▸ **Text passage**:
As a landscape designer, one of the more important lessons Leslie Needham has learned is where to intervene and what should be left untouched. “Untamed is sometimes appropriate,” she often says. As a result, a stunning landscape has been uplifted where it needed some help from friends but left to glow where beauty already abounded. The results are a boon for everyone. 

When it comes to preservation, nothing is small talk for Leslie Needham. At a dinner party 15 years ago, she heard that a historic house was in jeopardy of demolition and immediately swung into action. At the time, the Needhams were happily located two miles away from their current home, with no intention to relocate, but the 1800s house and bucolic farm spoke to them. In fact, it begged for a second chance. “Only five families have lived in that house over a period of two centuries, and we knew three of them,” she says. In a flash, the Needhams had purchased and were preserving the house. But the garden was Leslie’s personal baby, and she wanted to establish a relationship before making any alterations. “That time was spent getting my arms around it,” says the designer, who is more apt to choose the circumspect route rather than the brash course. She wanted to uplift the farm but also leave it alone. “I wanted to be gentle.”

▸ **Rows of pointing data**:
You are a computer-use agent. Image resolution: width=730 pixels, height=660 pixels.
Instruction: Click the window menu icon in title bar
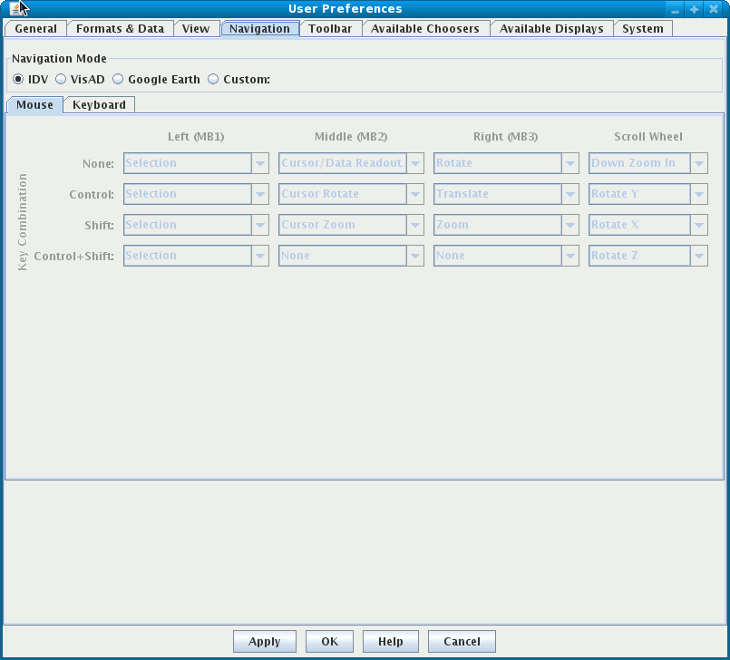[14, 9]
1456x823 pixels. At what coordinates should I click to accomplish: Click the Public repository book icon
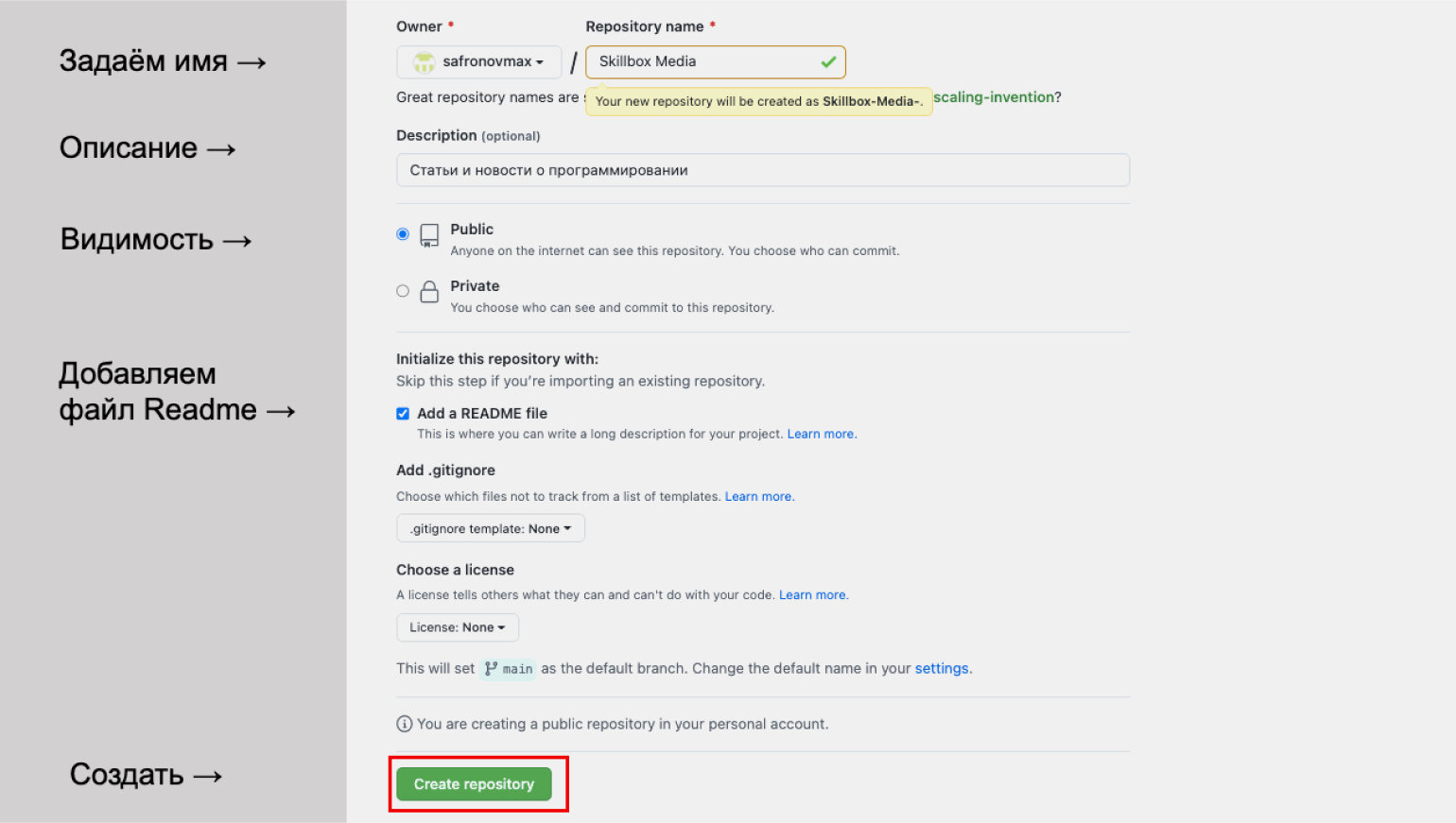tap(429, 235)
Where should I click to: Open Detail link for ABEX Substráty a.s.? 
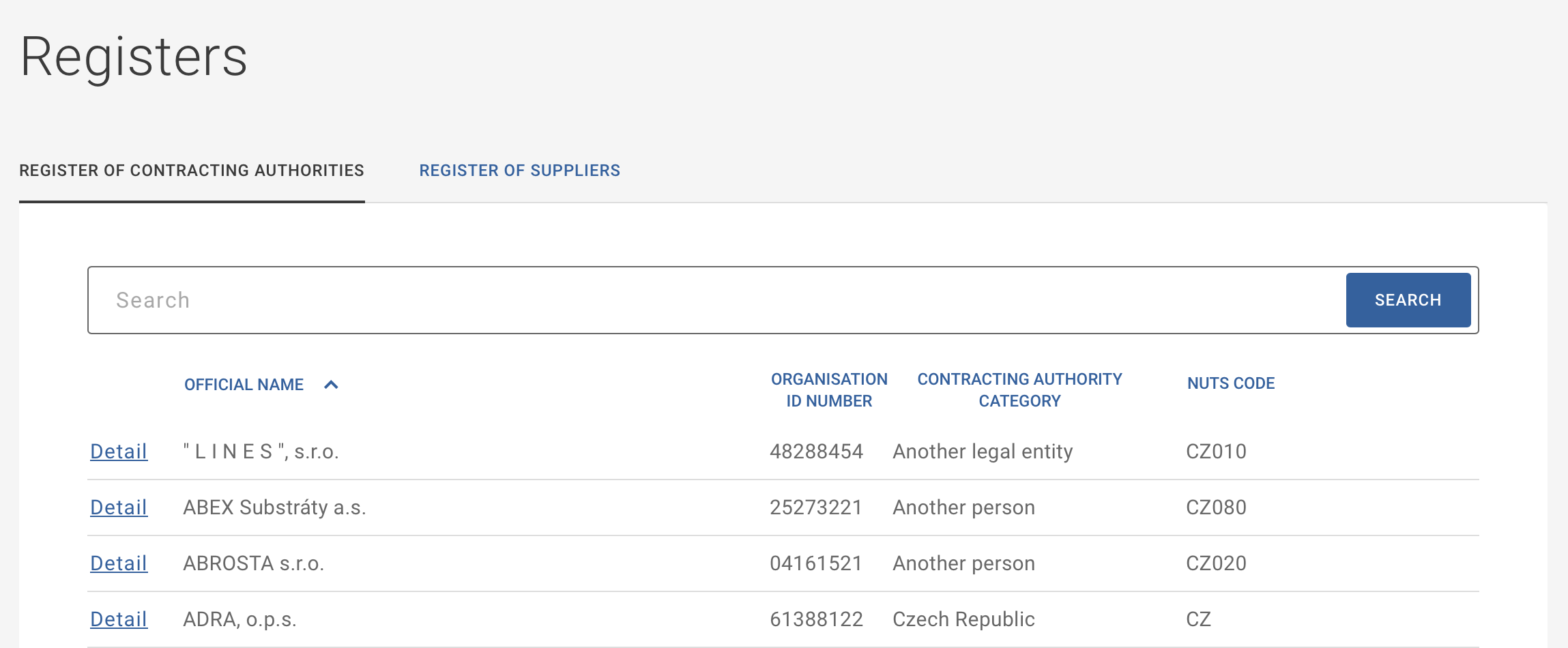119,507
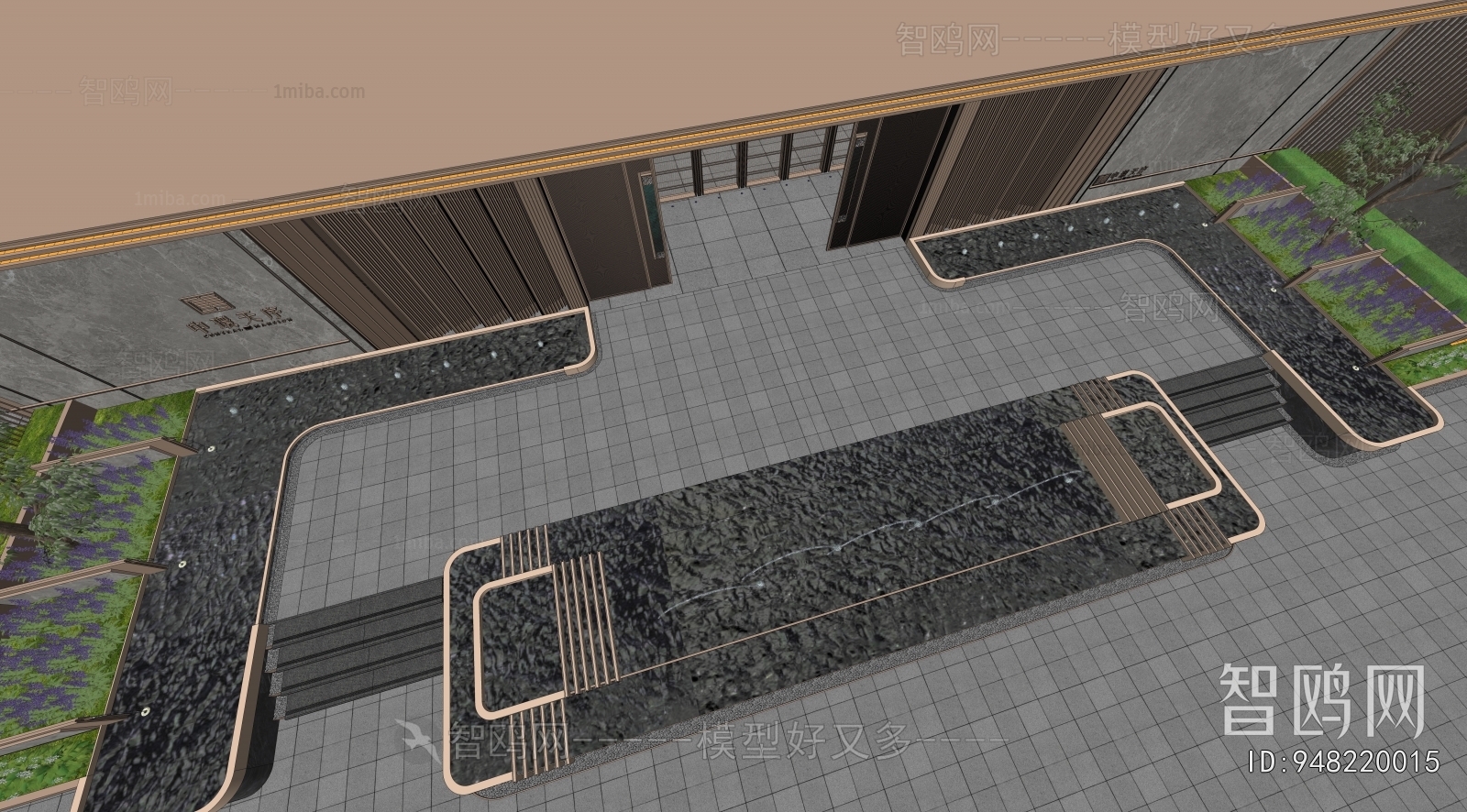Click the 中梁天序 sign text on the marble wall
This screenshot has height=812, width=1467.
pyautogui.click(x=226, y=323)
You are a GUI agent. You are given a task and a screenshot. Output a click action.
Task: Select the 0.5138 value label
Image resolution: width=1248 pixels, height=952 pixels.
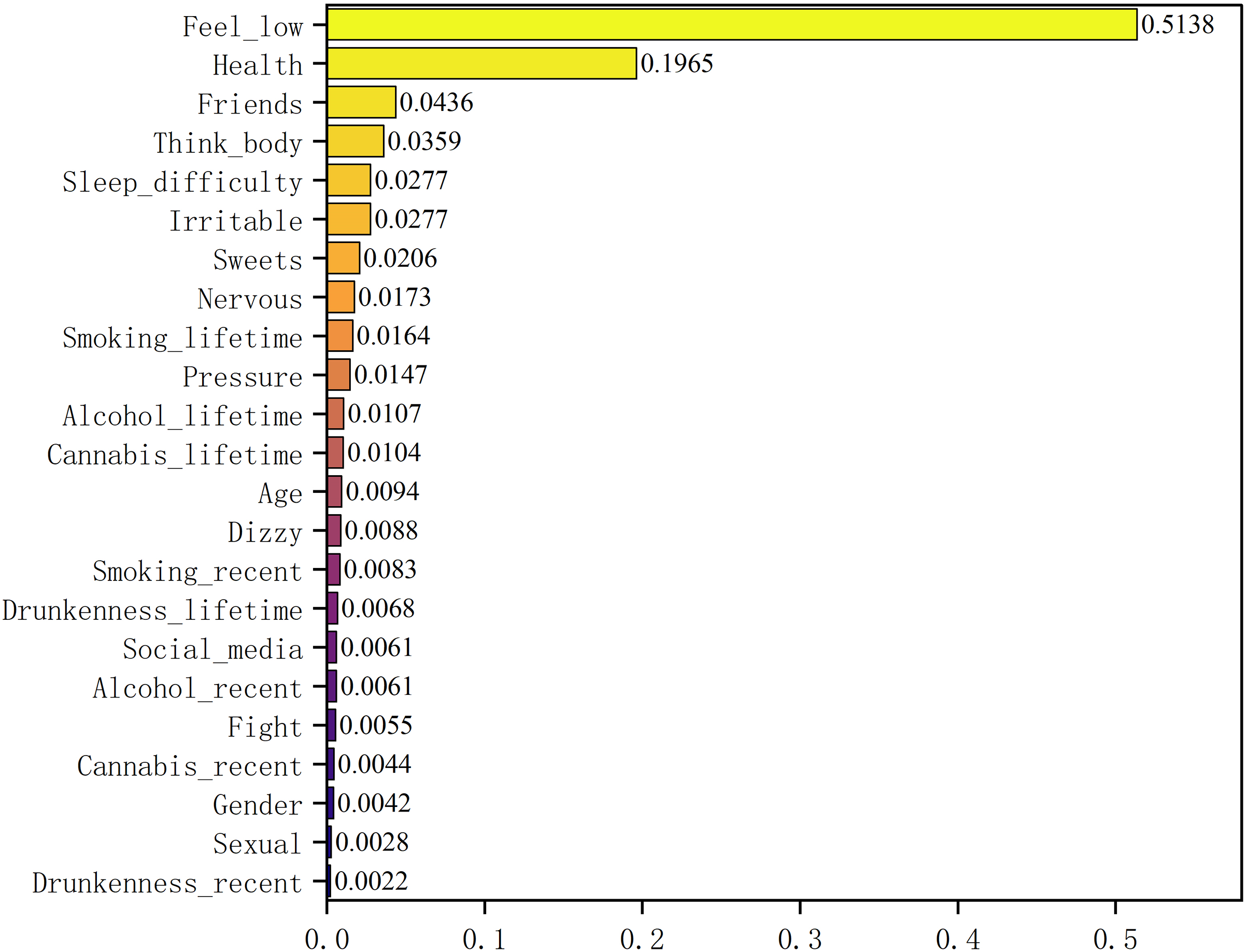1177,24
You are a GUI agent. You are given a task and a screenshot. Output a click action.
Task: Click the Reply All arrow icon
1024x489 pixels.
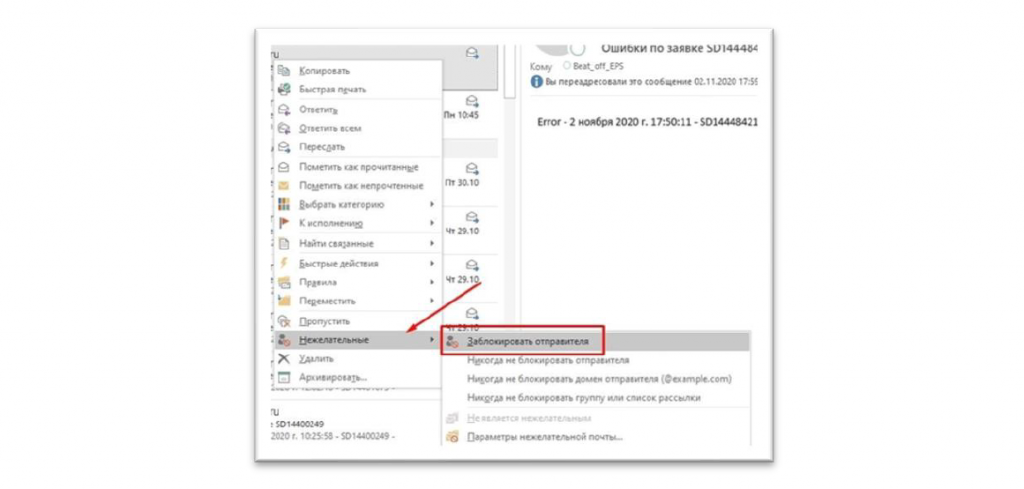(x=283, y=128)

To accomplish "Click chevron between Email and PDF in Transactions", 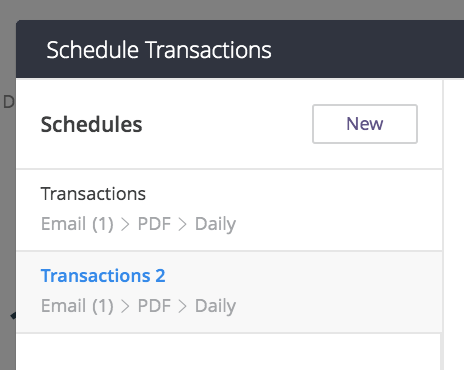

▸ **Exercise instructions**:
• 1. Extract the part of the garden preservation passage starting at "As a landscape" and ending at "boon for everyone.".
• 2. Write a continuation of the garden preservation passage, picking up after its last sentence.
The material has no connection to the garden preservation passage.

▸ **Replies**:
• 1.
As a landscape designer, one of the more important lessons Leslie Needham has learned is where to intervene and what should be left untouched. “Untamed is sometimes appropriate,” she often says. As a result, a stunning landscape has been uplifted where it needed some help from friends but left to glow where beauty already abounded. The results are a boon for everyone.

• 2.
Simultaneously, Needham was taking classes at the New York Botanical Garden toward a degree in landscape design, and she finished her accreditation not long after buying the property known as River Hills. The garden was where she really honed her chops. Infinitely sensitive to the property’s slope down from the house, her first allegiance was to preserve the commanding view. “The hierarchy of the land,” she wisely notes, “was to honor the dominant feature — which was the outlook.” The house restoration and additions were part of fulfilling that promise. An enclosed living room was converted into an outdoor porch specifically for admiring the land and its contours. Handsome brackets and columns were designed to frame the view, while a native Wisteria frutescens (Amethyst Falls) mounts the trellis-work to wrap the scene in vertical greenery throughout the season, with the bonus of purple flower clusters in spring. 

Not far from the porch, Needham fitted a crabapple with a bench and sequestered it in phlox, potentilla, and ‘Annabelle’ hydrangeas.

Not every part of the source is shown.